Question de : M. Philippe Briand
Indre-et-Loire (5e circonscription) - Rassemblement pour la République

M. Philippe Briand appelle l'attention de M. le ministre de l'éducation nationale, de la recherche et de la technologie sur la disparité flagrante en termes de recrutement, de promotion, de décharge de service pour les directeurs d'école, entre les maîtres du privé sous contrat et les maîtres du public. Mais il souhaite particulièrement insister sur la discrimination persistante en matière de cotisations salariales de retraite. Il rappelle dans ce sens que si les régimes sont différents, d'un côté le régime du fonctionnaire dépendant du code des pensions de l'Etat, de l'autre celui du maître contractuel ou agréé dépendant du régime général, les rémunérations sont cependant fondées sur les mêmes grilles indiciaires.

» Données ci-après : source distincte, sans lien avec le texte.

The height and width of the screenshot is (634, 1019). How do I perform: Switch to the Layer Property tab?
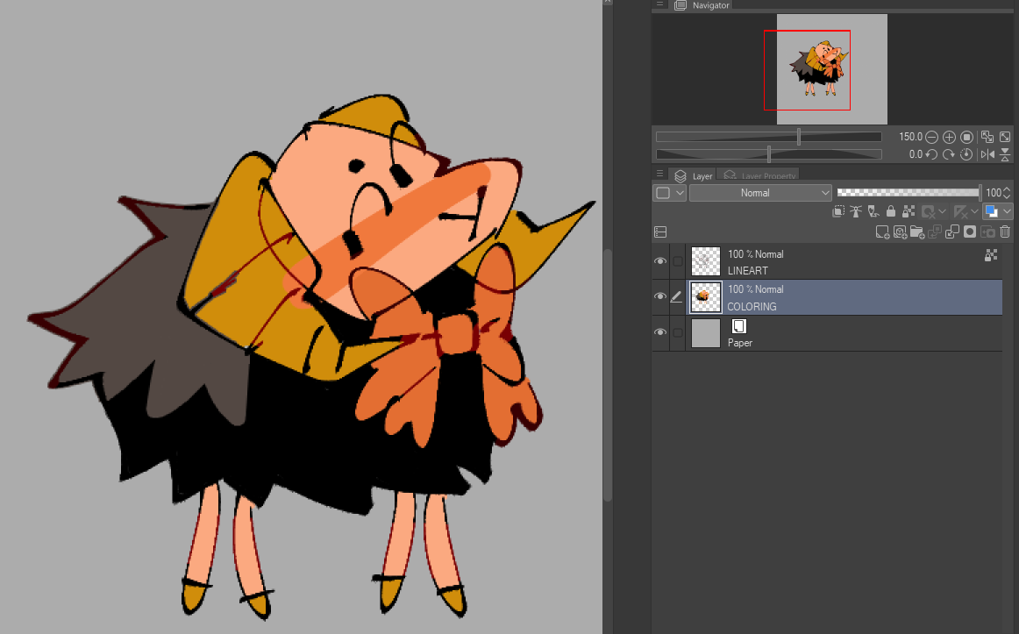759,176
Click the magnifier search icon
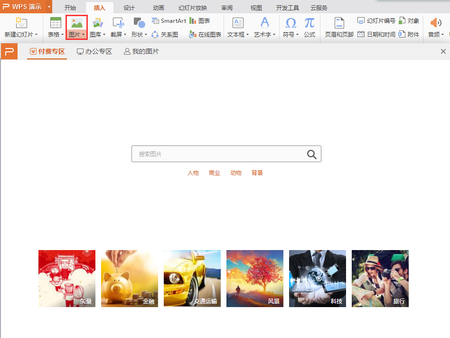 (x=311, y=154)
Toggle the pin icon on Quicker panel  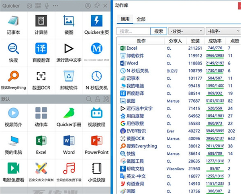97,6
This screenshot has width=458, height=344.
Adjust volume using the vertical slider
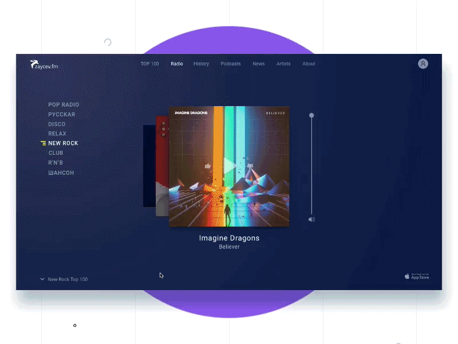311,166
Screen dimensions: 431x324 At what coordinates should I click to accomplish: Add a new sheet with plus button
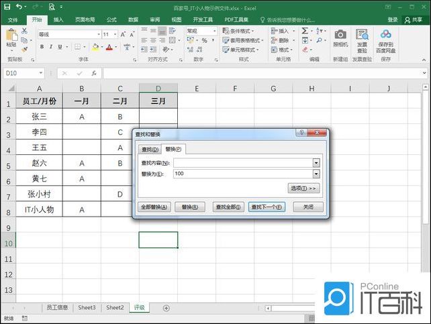click(166, 308)
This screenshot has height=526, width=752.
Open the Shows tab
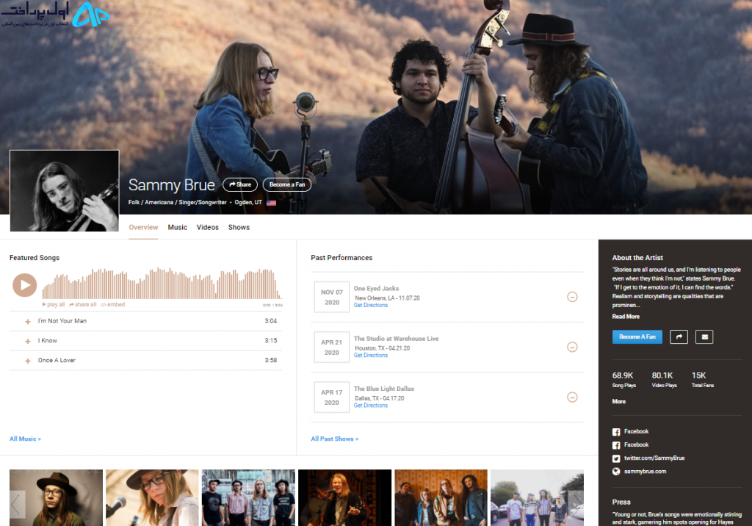coord(239,228)
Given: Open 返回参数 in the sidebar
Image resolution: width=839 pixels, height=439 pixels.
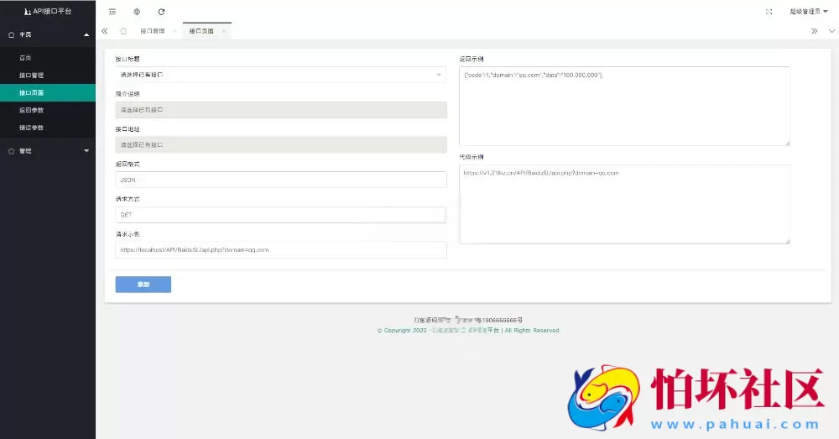Looking at the screenshot, I should [32, 110].
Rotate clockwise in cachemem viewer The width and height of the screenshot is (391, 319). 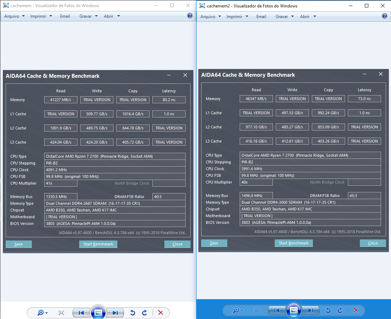point(145,313)
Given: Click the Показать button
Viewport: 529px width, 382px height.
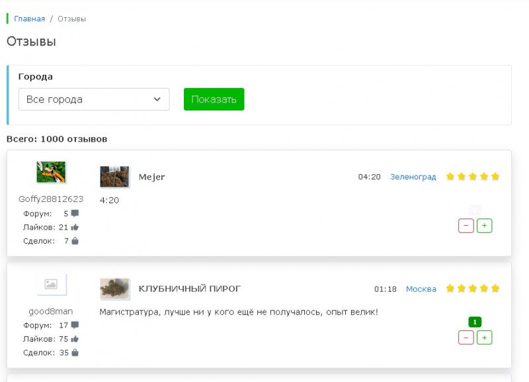Looking at the screenshot, I should coord(214,99).
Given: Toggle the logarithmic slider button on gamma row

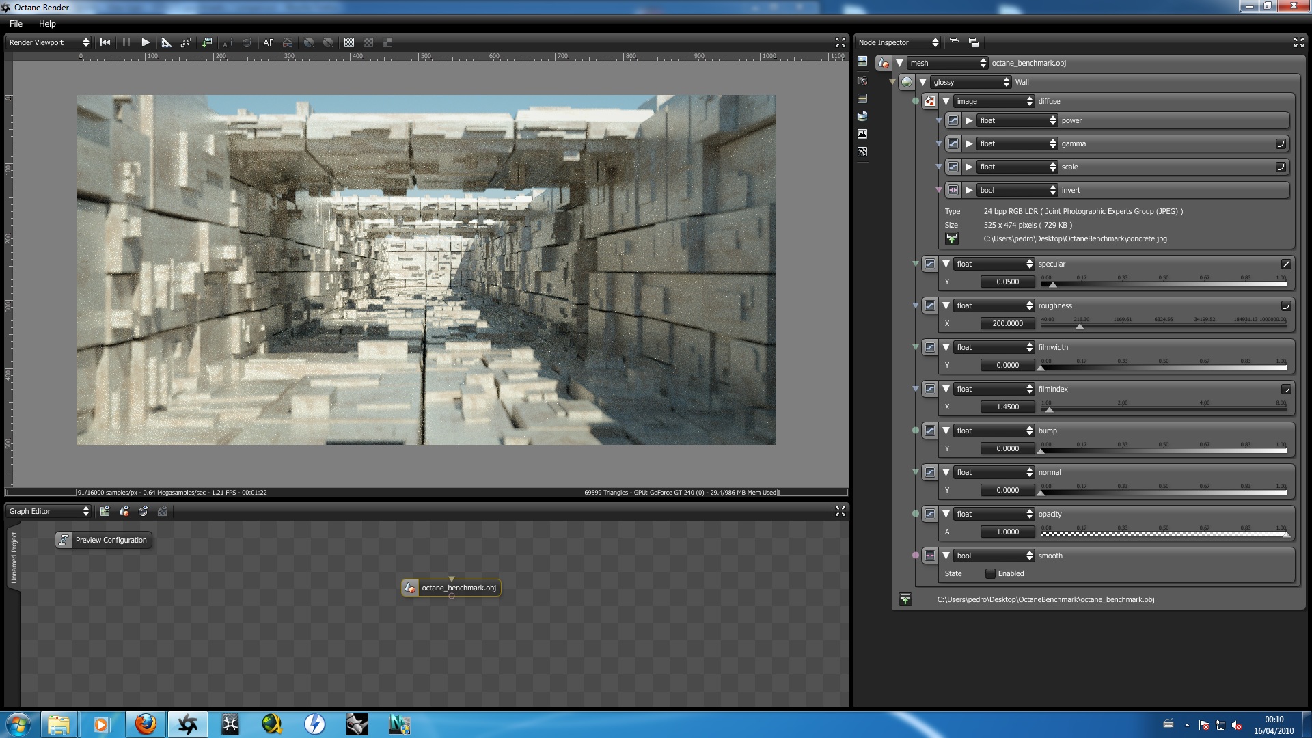Looking at the screenshot, I should pos(1281,144).
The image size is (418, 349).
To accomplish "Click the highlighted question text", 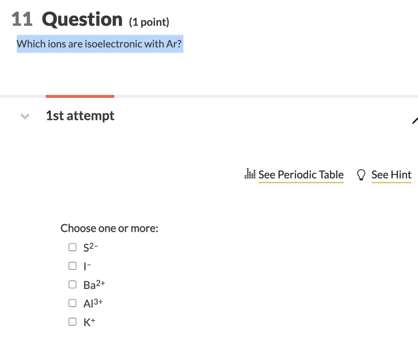I will (99, 44).
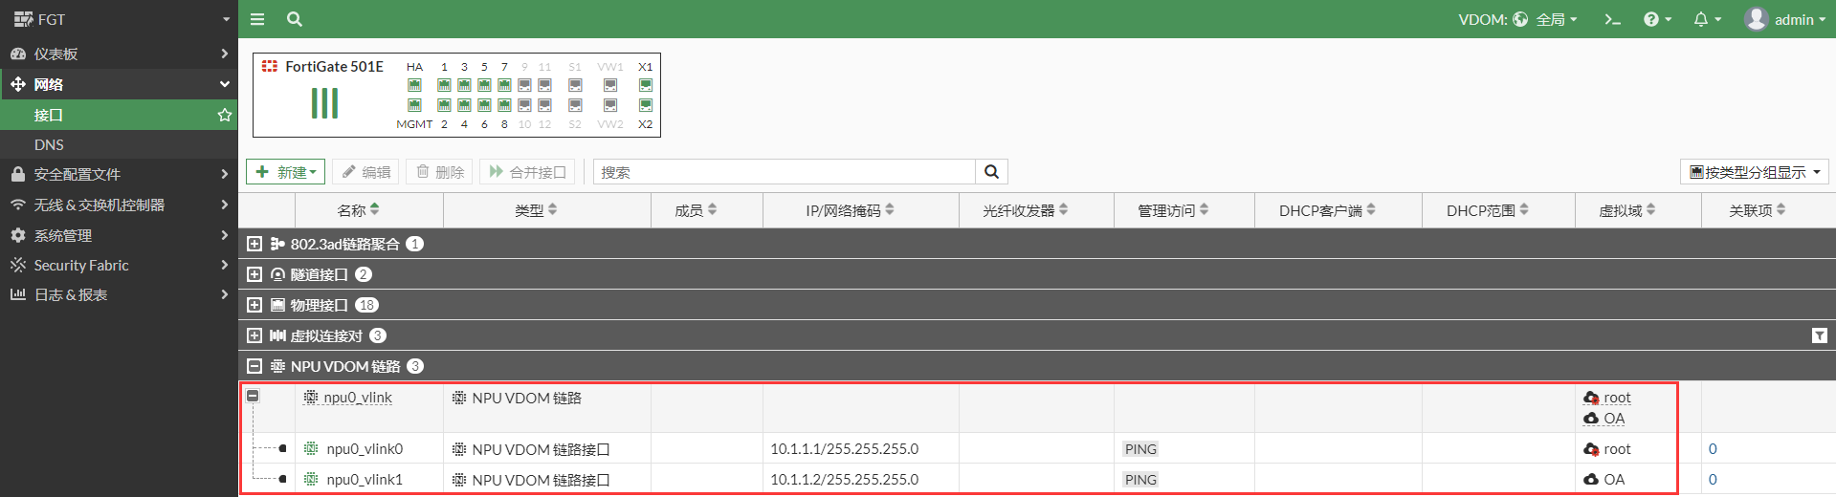The width and height of the screenshot is (1836, 497).
Task: Expand the 物理接口 group
Action: [x=254, y=305]
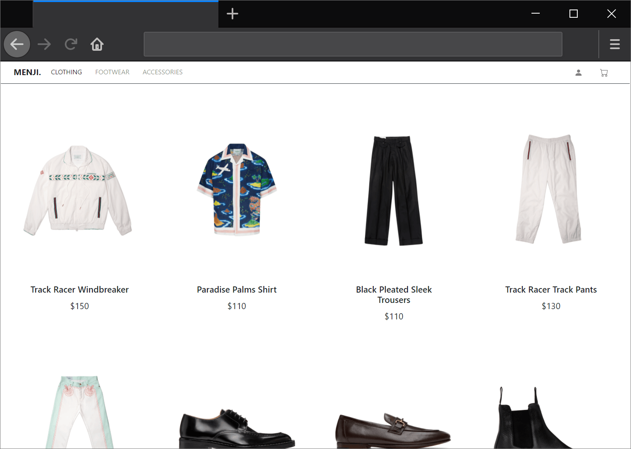Click inside the browser address bar
631x449 pixels.
coord(353,44)
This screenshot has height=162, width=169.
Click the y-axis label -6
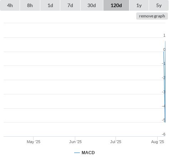click(x=164, y=134)
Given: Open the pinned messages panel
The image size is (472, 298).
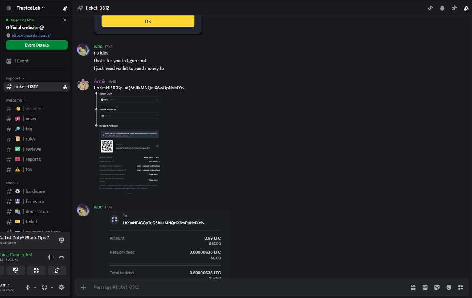Looking at the screenshot, I should [454, 8].
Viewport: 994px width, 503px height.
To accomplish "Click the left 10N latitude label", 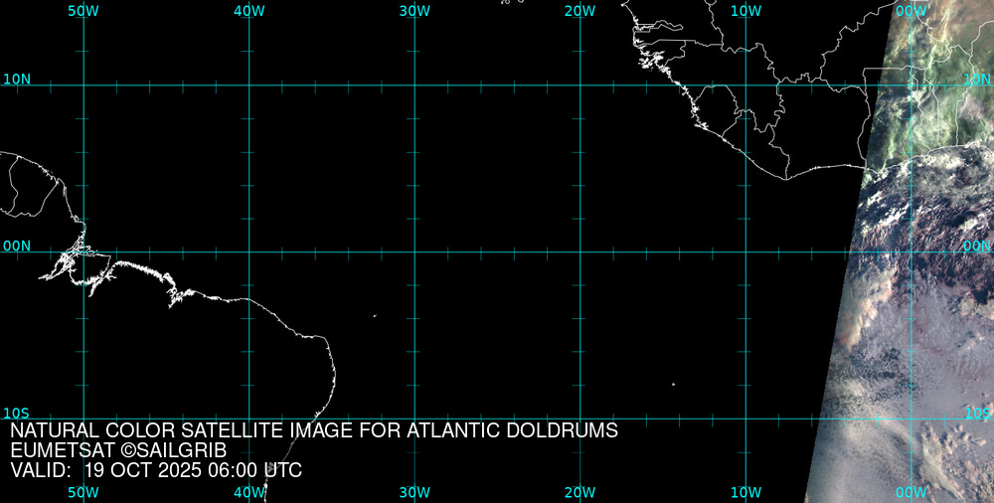I will click(17, 79).
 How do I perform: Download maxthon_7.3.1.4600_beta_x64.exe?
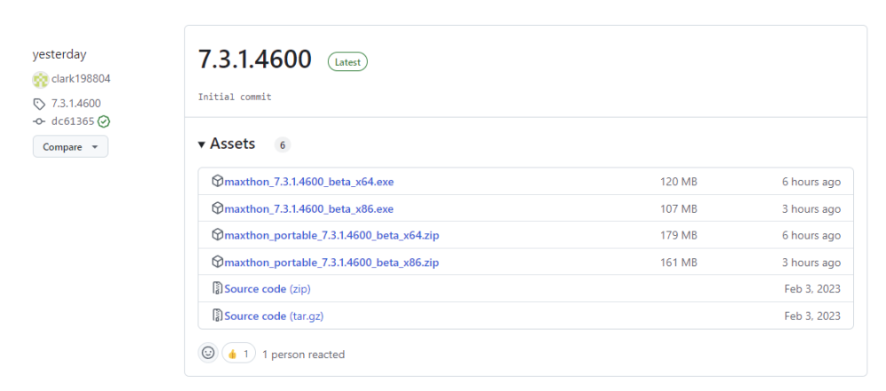point(309,182)
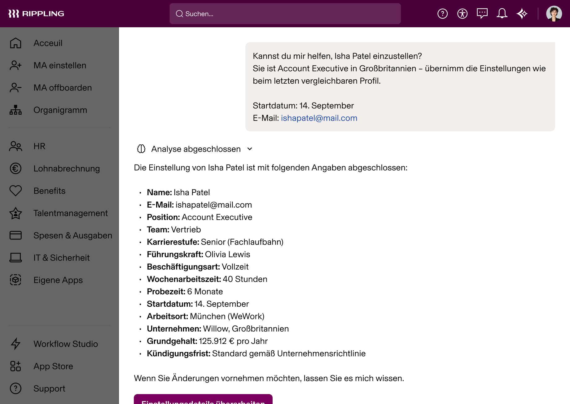Click the Suchen search field
Viewport: 570px width, 404px height.
pos(285,13)

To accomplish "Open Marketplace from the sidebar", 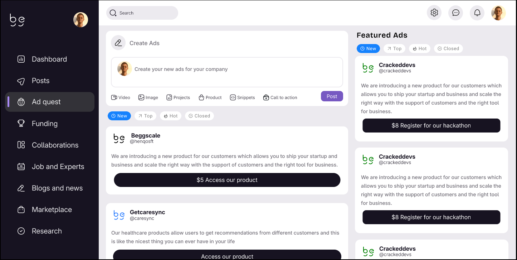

Or, les taux de cotisations salariales de retraite amènent des écarts importants dans le traitement entre maîtres du privé sous contrat et maîtres du public. Ainsi, il souligne qu'un instituteur, au 9e échelon, verra son salaire amputé de 5094 francs brut annuel par rapport à son homologue fonctionnaire, et il ajoute que pour un professeur certifié, c'est un différentiel de près de 10 000 francs qui sera constaté. Compte tenu de ces deux exemples, il est en droit de se demander où se situe la parité souhaitée par la loi Debré modifiée du 31 décembre 1959 ! C'est pourquoi, il demande avec insistance ce que le gouvernement compte faire pour remédier à un tel écart, intenable tant sur le plan éthique que strictement social.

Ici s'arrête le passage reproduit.